Rich in omega-3 fats, salmon is one of the world’s most heart-healthy foods. You’ll up the ante with my pesto variation, which incorporates walnuts, garlic, olive oil, and artichokes — ingredients that will satisfy your ticker and your taste buds.

  • Prep time
  • Total Time
This recipe makes 2 servings
  • 2 cups fresh basil leaves
  • 1 tablespoon chopped walnuts
  • 3 cloves garlic, minced
  • 1 tablespoon reduced-sodium broth (chicken or vegetable)
  • ¼ teaspoon Kosher salt (optional)
  • 1 can (16 ounces) artichoke hearts (rinsed and drained) or 1 nine-ounce package frozen artichoke hearts (thawed)
  • 1 large tomato, diced
  • 1 teaspoon chopped thyme, fresh
  • Ground black pepper to taste
  • 2 wild salmon fillets (5 ounces each), skin removed

Preheat the oven to 350º. Line an 8-inch x 11-inch baking pan with parchment paper or aluminum foil.

In a blender or food processor, combine the basil, walnuts, half of the garlic, broth and optional salt.

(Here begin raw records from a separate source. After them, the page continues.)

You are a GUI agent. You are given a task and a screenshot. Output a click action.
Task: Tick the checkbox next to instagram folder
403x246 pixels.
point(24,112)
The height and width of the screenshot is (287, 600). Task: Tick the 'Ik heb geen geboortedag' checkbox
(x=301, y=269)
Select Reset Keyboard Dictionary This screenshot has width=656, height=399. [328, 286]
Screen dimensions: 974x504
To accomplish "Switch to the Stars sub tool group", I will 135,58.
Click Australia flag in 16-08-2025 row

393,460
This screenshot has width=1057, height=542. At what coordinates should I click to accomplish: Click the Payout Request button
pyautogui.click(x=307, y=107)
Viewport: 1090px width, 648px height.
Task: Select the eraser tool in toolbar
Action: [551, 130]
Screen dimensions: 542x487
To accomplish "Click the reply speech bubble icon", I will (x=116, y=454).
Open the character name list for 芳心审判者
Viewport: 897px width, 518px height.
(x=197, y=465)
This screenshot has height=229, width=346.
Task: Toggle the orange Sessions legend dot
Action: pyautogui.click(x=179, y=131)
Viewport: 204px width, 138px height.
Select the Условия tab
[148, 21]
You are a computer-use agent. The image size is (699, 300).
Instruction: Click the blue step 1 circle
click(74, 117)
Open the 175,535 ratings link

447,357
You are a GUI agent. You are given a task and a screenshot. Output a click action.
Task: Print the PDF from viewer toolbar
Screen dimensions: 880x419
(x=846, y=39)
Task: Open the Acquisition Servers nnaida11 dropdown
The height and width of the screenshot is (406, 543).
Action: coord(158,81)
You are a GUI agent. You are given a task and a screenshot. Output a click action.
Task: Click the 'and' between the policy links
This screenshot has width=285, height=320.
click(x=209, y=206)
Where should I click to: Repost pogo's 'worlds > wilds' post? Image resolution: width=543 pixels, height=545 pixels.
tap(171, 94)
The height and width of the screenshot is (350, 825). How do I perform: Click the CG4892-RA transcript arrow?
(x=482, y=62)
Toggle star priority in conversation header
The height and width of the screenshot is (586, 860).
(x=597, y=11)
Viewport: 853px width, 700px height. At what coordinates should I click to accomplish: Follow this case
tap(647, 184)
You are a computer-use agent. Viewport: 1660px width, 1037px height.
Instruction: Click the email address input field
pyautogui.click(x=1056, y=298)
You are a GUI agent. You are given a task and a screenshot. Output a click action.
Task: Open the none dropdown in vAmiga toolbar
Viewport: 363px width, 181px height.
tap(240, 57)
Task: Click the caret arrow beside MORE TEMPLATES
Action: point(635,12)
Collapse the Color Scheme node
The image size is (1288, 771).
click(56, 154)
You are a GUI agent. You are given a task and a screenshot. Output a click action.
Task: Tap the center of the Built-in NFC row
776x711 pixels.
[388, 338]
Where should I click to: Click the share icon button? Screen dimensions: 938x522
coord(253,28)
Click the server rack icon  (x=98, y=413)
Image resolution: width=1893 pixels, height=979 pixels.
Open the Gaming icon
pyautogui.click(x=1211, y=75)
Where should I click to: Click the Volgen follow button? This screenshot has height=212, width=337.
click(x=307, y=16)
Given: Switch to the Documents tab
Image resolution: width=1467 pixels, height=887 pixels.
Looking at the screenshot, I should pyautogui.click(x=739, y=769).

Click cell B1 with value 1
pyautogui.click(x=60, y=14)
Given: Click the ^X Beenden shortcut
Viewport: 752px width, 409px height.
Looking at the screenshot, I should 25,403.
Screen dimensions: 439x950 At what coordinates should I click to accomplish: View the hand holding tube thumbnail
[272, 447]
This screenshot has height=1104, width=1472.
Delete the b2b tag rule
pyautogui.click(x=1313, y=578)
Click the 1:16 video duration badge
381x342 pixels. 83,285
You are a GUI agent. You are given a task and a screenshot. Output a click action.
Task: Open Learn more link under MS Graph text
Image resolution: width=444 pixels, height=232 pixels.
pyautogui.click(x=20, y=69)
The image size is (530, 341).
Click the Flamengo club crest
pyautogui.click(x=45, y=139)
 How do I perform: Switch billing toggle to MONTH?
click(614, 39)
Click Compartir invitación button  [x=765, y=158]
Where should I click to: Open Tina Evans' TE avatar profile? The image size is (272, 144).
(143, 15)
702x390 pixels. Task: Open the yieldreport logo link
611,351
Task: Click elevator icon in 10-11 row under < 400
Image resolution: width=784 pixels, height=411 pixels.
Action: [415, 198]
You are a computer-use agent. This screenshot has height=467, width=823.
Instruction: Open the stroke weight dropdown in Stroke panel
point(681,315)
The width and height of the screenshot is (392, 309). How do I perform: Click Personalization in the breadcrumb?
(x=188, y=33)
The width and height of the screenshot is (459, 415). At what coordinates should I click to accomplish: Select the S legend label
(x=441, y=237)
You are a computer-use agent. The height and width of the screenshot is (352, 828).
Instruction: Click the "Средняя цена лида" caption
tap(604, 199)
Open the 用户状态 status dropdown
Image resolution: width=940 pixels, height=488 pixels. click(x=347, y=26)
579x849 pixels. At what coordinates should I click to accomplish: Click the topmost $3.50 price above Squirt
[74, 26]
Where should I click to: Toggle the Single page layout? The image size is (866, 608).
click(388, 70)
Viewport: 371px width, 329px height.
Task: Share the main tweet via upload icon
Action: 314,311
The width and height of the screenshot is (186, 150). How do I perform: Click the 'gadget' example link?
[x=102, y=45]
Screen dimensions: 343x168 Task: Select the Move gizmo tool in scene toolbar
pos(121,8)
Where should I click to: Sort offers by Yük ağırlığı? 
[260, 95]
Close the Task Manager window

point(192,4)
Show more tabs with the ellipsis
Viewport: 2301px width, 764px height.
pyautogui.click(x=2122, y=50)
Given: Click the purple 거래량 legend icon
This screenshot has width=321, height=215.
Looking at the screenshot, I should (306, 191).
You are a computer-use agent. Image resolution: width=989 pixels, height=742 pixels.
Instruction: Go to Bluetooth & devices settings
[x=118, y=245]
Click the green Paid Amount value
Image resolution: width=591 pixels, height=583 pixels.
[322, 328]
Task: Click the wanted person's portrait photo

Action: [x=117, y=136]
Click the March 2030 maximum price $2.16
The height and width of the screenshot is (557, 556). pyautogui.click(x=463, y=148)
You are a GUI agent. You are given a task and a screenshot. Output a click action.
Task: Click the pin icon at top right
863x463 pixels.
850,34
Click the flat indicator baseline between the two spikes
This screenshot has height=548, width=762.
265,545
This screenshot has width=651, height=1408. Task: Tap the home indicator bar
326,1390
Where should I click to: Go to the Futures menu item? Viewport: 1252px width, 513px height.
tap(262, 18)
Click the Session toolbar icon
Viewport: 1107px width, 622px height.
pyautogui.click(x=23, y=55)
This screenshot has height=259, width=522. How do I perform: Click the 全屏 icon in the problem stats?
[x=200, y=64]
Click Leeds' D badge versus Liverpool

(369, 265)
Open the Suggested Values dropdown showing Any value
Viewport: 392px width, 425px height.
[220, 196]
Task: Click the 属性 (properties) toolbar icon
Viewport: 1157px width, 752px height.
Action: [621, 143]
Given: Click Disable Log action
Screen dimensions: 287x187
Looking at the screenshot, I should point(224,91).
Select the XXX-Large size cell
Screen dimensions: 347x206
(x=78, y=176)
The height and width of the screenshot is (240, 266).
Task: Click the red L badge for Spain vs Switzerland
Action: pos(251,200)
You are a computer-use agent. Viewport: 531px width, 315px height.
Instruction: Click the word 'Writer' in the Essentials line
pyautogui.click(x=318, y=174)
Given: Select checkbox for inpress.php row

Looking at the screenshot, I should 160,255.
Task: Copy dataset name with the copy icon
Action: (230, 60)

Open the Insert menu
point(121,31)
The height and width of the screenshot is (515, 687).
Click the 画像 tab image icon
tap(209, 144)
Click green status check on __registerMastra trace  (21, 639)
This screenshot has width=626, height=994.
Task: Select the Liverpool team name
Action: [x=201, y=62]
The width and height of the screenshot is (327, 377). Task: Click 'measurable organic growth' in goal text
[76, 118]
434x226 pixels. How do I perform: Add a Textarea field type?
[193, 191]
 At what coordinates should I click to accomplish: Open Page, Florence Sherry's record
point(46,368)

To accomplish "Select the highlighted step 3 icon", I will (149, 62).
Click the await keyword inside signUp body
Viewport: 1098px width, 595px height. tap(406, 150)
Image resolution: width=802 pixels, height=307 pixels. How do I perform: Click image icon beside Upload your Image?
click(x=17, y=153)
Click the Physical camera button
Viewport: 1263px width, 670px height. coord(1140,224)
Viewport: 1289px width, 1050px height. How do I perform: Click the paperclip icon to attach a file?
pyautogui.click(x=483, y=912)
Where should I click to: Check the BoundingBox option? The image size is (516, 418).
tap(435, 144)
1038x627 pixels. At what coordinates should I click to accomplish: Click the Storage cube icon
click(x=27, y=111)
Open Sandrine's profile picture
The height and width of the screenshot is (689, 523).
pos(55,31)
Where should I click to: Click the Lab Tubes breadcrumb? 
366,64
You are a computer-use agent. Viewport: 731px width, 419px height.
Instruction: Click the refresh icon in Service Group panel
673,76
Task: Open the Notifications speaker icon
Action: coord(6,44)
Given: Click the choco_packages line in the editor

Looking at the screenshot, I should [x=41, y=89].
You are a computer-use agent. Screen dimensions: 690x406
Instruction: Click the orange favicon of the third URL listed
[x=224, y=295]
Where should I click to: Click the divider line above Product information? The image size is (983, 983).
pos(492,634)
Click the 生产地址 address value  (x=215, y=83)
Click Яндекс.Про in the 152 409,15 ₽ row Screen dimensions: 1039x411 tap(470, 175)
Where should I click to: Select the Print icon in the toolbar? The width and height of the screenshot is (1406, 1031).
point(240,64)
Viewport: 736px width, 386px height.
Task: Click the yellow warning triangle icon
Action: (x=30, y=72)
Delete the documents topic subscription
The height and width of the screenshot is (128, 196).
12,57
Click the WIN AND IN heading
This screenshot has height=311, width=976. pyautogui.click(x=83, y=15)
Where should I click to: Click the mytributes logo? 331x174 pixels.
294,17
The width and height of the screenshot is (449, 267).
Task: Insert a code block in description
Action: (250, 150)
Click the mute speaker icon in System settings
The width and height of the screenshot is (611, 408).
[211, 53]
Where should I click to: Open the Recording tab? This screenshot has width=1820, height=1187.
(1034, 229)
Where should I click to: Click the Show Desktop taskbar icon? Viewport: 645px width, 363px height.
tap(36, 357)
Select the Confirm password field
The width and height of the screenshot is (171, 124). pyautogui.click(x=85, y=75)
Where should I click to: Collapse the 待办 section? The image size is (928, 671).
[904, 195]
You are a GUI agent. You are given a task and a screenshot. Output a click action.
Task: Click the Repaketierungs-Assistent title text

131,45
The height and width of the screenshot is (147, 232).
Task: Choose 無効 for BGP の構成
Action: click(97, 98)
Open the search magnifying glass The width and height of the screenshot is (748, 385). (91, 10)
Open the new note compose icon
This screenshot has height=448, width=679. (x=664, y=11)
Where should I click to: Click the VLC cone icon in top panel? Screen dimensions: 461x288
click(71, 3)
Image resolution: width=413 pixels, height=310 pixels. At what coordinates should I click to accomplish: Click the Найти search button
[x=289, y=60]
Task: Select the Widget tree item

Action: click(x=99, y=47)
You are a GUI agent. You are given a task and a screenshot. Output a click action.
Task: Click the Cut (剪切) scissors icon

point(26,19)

Blend until the mixture resembles a coarse meal.

Arrange the artichoke hearts in 2 separate mounds in the prepared pan. Top with the tomato and sprinkle with the thyme, remaining garlic, and pepper to taste. Place one salmon fillet on top of each artichoke mound and season with pepper. Spread the basil mixture on the fillets. Generously mist each fillet with olive oil spray.

Bake for 20 to 25 minutes, until the fillets are no longer translucent in the center and the fish flakes when pressed with a fork. Serve immediately.